Yes, they do. I used to work in an inpatient substance abuse unit, and while it's easy to become complacent, when you have chronically ill patients with medical needs you have to be hypervigilant. The problem, at least where I worked, is that most of the nurses had little med-surg experience and had no idea what to do if something went wrong. You have the added burden of assessing (especially the elderly ) whether someone is wacky because he/she is, well, wacky, as opposed to something organic.
Now, a subject near and dear to my heart is the treatment of ETOH withdrawal. DT's are preventable folks, trust me. The problem is that most physicians are clueless, as are nurses, when it comes to assessing and treating ETOH withdrawal. The mortality rate for withdrawal is a staggering 15%, which in this day and age is absolutely unacceptable.

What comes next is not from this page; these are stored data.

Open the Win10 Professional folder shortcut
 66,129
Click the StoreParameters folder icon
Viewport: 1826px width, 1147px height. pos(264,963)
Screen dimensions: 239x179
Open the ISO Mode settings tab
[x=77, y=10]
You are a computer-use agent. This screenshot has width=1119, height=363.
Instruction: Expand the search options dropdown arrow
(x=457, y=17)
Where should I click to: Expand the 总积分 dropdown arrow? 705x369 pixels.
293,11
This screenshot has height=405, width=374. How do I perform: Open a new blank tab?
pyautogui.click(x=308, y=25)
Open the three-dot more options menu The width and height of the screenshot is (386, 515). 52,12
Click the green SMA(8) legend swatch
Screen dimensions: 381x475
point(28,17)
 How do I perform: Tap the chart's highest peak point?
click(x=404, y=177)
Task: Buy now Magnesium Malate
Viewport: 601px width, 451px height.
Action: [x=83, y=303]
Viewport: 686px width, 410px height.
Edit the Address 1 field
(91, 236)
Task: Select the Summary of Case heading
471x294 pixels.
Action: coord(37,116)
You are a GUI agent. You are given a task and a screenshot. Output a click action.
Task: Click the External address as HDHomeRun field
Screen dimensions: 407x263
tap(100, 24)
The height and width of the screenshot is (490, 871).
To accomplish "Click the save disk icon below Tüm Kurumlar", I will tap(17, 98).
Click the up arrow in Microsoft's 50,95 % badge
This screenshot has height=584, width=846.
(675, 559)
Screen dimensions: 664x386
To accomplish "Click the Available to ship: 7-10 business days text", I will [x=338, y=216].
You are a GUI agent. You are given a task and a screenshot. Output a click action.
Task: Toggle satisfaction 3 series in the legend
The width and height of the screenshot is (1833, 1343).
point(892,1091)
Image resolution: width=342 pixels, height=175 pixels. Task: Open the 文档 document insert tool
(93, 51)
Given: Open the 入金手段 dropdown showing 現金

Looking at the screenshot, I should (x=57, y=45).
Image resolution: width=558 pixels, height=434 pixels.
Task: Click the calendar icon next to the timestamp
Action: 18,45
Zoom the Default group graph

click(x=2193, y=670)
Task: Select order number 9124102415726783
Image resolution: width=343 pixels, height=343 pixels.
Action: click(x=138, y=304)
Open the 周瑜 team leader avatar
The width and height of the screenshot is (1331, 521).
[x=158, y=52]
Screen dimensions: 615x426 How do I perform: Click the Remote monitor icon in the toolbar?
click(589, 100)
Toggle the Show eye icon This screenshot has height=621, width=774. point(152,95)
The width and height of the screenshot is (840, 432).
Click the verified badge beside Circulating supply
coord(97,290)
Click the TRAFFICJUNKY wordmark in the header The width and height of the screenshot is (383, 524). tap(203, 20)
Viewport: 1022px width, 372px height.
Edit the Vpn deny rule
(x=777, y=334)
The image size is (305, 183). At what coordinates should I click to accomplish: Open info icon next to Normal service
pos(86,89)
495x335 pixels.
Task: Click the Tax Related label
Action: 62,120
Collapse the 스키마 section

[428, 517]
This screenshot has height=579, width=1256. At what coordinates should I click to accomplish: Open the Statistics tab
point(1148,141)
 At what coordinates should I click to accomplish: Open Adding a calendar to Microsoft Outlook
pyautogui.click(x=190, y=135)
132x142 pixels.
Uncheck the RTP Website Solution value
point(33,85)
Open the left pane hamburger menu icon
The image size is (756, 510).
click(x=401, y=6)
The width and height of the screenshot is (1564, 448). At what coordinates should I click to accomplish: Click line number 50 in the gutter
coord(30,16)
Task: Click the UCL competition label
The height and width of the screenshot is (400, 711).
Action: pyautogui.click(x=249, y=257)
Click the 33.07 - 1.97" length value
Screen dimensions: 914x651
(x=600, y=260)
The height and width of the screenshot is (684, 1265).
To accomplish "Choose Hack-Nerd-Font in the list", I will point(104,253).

When I worked med-surg, the standard order for ETOH withdrawal was 25-50mg Librium q 6 hours, prn. You have got to be kidding me. It had the same effect as pissing in the ocean.
When I transferred to substance abuse, we used Valium, and for those in acute withdrawal we assessed q15 minutes, and were quite liberal in giving that Valium. We had patients who were uncomfortable during withdrawal but no one ever went through DT's. It's been my position for years that there is absolutely no excuse for the medical profession to not prevent DT's.